### Directions for this task
Take each line of the data that contains the string "breadcrumb" and copy it.

### Task inputs

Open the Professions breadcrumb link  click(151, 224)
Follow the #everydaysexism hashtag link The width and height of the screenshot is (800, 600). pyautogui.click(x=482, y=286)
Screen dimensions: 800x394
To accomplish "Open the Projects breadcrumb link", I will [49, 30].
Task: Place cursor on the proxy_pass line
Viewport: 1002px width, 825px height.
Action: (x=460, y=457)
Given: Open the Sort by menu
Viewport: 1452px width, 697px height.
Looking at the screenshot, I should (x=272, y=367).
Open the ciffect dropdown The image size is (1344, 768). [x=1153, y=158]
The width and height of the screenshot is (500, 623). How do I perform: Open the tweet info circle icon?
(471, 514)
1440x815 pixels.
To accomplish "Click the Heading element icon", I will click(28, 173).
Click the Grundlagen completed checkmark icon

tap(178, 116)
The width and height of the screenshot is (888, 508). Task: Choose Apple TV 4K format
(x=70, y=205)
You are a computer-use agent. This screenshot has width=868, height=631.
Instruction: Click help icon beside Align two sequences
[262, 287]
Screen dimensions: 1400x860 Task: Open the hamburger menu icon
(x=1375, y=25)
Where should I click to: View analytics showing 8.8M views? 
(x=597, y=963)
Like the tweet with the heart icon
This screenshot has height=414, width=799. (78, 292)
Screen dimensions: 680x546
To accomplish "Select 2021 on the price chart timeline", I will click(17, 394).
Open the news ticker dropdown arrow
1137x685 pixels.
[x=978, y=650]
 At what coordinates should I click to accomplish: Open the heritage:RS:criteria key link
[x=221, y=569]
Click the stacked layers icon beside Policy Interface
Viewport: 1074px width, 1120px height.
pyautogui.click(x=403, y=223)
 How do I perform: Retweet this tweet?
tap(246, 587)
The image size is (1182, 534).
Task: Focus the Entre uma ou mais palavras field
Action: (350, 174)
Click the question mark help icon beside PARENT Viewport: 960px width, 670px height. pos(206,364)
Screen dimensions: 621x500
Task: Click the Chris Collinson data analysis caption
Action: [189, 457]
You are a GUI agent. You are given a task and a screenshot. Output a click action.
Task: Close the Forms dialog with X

### Solution
Open the Professions breadcrumb link  click(151, 224)
To accomplish "Open the Projects breadcrumb link", I will [49, 30].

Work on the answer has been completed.